■ **Exercise objective**: Write back every record verbatim.

Items listed in a dataset:

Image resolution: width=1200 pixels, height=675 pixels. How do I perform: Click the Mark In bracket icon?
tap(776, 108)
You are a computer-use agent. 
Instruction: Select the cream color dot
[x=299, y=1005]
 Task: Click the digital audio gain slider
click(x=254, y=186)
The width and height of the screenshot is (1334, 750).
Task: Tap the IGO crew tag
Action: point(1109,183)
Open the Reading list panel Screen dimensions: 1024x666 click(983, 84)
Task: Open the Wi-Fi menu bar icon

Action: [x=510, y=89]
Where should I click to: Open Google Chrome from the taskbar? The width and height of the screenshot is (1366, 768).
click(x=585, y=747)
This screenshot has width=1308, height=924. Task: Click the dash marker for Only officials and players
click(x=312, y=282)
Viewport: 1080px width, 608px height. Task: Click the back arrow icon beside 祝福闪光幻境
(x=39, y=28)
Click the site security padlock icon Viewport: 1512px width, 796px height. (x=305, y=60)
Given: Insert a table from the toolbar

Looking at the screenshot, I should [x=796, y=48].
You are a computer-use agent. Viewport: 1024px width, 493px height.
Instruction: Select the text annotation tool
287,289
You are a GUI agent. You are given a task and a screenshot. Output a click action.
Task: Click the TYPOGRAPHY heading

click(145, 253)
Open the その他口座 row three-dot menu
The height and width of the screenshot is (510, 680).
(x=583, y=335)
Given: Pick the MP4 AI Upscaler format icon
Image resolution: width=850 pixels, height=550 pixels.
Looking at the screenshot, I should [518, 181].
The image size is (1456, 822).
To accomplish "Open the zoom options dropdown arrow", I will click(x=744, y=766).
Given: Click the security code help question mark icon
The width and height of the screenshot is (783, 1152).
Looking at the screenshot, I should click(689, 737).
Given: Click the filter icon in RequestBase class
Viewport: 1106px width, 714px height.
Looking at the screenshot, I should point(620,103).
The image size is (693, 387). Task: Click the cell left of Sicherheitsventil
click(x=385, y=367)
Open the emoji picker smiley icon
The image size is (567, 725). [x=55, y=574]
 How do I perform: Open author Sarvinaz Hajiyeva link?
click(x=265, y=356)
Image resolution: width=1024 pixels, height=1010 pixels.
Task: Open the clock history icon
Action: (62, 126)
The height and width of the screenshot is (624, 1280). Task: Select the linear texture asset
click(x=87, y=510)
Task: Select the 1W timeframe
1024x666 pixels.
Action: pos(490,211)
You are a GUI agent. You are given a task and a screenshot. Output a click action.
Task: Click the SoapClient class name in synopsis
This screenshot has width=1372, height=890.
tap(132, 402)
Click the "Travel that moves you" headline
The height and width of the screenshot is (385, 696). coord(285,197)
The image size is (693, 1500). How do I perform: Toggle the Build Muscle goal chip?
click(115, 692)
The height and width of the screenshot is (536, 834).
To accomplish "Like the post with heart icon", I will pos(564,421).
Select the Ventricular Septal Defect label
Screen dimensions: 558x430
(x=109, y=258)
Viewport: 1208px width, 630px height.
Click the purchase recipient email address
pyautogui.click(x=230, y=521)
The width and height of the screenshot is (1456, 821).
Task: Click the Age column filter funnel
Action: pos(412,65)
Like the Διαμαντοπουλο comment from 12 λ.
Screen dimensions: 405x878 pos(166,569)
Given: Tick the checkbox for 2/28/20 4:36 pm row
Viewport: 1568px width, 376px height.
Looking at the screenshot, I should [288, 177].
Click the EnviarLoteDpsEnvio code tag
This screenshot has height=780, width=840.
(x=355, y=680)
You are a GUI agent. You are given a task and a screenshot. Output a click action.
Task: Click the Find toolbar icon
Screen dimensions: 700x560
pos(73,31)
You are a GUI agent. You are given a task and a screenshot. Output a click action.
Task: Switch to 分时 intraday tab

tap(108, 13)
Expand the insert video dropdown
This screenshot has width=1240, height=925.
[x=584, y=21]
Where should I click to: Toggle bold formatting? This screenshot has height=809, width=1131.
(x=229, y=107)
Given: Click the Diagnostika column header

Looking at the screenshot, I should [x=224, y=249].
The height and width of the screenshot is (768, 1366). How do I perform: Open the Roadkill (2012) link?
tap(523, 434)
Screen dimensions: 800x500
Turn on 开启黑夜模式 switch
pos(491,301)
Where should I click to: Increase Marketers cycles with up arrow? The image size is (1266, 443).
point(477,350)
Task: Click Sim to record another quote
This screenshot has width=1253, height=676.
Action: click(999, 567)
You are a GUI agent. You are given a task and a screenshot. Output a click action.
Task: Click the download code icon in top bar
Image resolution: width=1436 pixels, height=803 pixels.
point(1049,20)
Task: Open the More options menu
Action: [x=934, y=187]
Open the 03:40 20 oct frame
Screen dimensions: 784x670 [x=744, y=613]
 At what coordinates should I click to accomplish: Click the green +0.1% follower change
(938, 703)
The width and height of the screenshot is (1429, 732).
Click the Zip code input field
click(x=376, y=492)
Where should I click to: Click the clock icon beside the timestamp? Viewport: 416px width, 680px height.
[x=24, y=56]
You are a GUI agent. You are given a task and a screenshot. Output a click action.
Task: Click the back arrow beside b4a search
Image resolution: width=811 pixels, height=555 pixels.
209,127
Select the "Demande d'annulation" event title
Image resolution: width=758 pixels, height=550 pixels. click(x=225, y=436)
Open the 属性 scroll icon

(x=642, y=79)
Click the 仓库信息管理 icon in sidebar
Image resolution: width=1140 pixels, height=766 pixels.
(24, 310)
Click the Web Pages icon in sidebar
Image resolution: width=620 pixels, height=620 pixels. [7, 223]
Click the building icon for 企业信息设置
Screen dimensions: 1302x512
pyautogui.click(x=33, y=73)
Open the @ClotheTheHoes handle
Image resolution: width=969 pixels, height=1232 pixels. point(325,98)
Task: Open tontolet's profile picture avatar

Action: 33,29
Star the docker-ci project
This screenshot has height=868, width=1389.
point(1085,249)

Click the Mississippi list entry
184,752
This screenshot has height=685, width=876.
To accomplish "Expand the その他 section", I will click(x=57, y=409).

■ **Output for this exercise**:
Image resolution: width=1200 pixels, height=675 pixels. How do I perform: Click the Mark In bracket icon?
tap(776, 108)
You are a computer-use agent. 
Instruction: Select the cream color dot
[x=299, y=1005]
 Task: Click the digital audio gain slider
click(x=254, y=186)
The width and height of the screenshot is (1334, 750).
Task: Tap the IGO crew tag
Action: point(1109,183)
Open the Reading list panel Screen dimensions: 1024x666 click(983, 84)
Task: Open the Wi-Fi menu bar icon

Action: [x=510, y=89]
Where should I click to: Open Google Chrome from the taskbar? The width and height of the screenshot is (1366, 768).
click(x=585, y=747)
This screenshot has width=1308, height=924. Task: Click the dash marker for Only officials and players
click(x=312, y=282)
Viewport: 1080px width, 608px height. Task: Click the back arrow icon beside 祝福闪光幻境
(x=39, y=28)
Click the site security padlock icon Viewport: 1512px width, 796px height. (x=305, y=60)
Given: Insert a table from the toolbar

Looking at the screenshot, I should [x=796, y=48].
You are a computer-use agent. Viewport: 1024px width, 493px height.
Instruction: Select the text annotation tool
287,289
You are a GUI agent. You are given a task and a screenshot. Output a click action.
Task: Click the TYPOGRAPHY heading

click(145, 253)
Open the その他口座 row three-dot menu
The height and width of the screenshot is (510, 680).
(x=583, y=335)
Given: Pick the MP4 AI Upscaler format icon
Image resolution: width=850 pixels, height=550 pixels.
Looking at the screenshot, I should [518, 181].
The image size is (1456, 822).
To accomplish "Open the zoom options dropdown arrow", I will click(x=744, y=766).
Given: Click the security code help question mark icon
The width and height of the screenshot is (783, 1152).
Looking at the screenshot, I should click(689, 737).
Given: Click the filter icon in RequestBase class
Viewport: 1106px width, 714px height.
Looking at the screenshot, I should point(620,103).
The image size is (693, 387). Task: Click the cell left of Sicherheitsventil
click(x=385, y=367)
Open the emoji picker smiley icon
The image size is (567, 725). [x=55, y=574]
 How do I perform: Open author Sarvinaz Hajiyeva link?
click(x=265, y=356)
Image resolution: width=1024 pixels, height=1010 pixels.
Task: Open the clock history icon
Action: (62, 126)
The height and width of the screenshot is (624, 1280). Task: Select the linear texture asset
click(x=87, y=510)
Task: Select the 1W timeframe
1024x666 pixels.
Action: pos(490,211)
You are a GUI agent. You are given a task and a screenshot. Output a click action.
Task: Click the SoapClient class name in synopsis
This screenshot has width=1372, height=890.
tap(132, 402)
Click the "Travel that moves you" headline
The height and width of the screenshot is (385, 696). coord(285,197)
The image size is (693, 1500). How do I perform: Toggle the Build Muscle goal chip?
click(115, 692)
The height and width of the screenshot is (536, 834).
To accomplish "Like the post with heart icon", I will pos(564,421).
Select the Ventricular Septal Defect label
Screen dimensions: 558x430
(x=109, y=258)
Viewport: 1208px width, 630px height.
Click the purchase recipient email address
pyautogui.click(x=230, y=521)
The width and height of the screenshot is (1456, 821).
Task: Click the Age column filter funnel
Action: pos(412,65)
Like the Διαμαντοπουλο comment from 12 λ.
Screen dimensions: 405x878 pos(166,569)
Given: Tick the checkbox for 2/28/20 4:36 pm row
Viewport: 1568px width, 376px height.
Looking at the screenshot, I should [288, 177].
Click the EnviarLoteDpsEnvio code tag
This screenshot has height=780, width=840.
(x=355, y=680)
You are a GUI agent. You are given a task and a screenshot. Output a click action.
Task: Click the Find toolbar icon
Screen dimensions: 700x560
pos(73,31)
You are a GUI agent. You are given a task and a screenshot. Output a click action.
Task: Switch to 分时 intraday tab

tap(108, 13)
Expand the insert video dropdown
This screenshot has width=1240, height=925.
[x=584, y=21]
Where should I click to: Toggle bold formatting? This screenshot has height=809, width=1131.
(x=229, y=107)
Given: Click the Diagnostika column header

Looking at the screenshot, I should [x=224, y=249].
The height and width of the screenshot is (768, 1366). How do I perform: Open the Roadkill (2012) link?
tap(523, 434)
Screen dimensions: 800x500
Turn on 开启黑夜模式 switch
pos(491,301)
Where should I click to: Increase Marketers cycles with up arrow? The image size is (1266, 443).
point(477,350)
Task: Click Sim to record another quote
This screenshot has width=1253, height=676.
Action: click(999, 567)
You are a GUI agent. You are given a task and a screenshot. Output a click action.
Task: Click the download code icon in top bar
Image resolution: width=1436 pixels, height=803 pixels.
point(1049,20)
Task: Open the More options menu
Action: [x=934, y=187]
Open the 03:40 20 oct frame
Screen dimensions: 784x670 [x=744, y=613]
 At what coordinates should I click to accomplish: Click the green +0.1% follower change
(938, 703)
The width and height of the screenshot is (1429, 732).
Click the Zip code input field
click(x=376, y=492)
Where should I click to: Click the clock icon beside the timestamp? Viewport: 416px width, 680px height.
[x=24, y=56]
You are a GUI agent. You are given a task and a screenshot. Output a click action.
Task: Click the back arrow beside b4a search
Image resolution: width=811 pixels, height=555 pixels.
209,127
Select the "Demande d'annulation" event title
Image resolution: width=758 pixels, height=550 pixels. click(x=225, y=436)
Open the 属性 scroll icon

(x=642, y=79)
Click the 仓库信息管理 icon in sidebar
Image resolution: width=1140 pixels, height=766 pixels.
(24, 310)
Click the Web Pages icon in sidebar
Image resolution: width=620 pixels, height=620 pixels. [7, 223]
Click the building icon for 企业信息设置
Screen dimensions: 1302x512
pyautogui.click(x=33, y=73)
Open the @ClotheTheHoes handle
Image resolution: width=969 pixels, height=1232 pixels. point(325,98)
Task: Open tontolet's profile picture avatar

Action: 33,29
Star the docker-ci project
This screenshot has height=868, width=1389.
point(1085,249)

Click the Mississippi list entry
184,752
This screenshot has height=685, width=876.
To accomplish "Expand the その他 section", I will click(x=57, y=409).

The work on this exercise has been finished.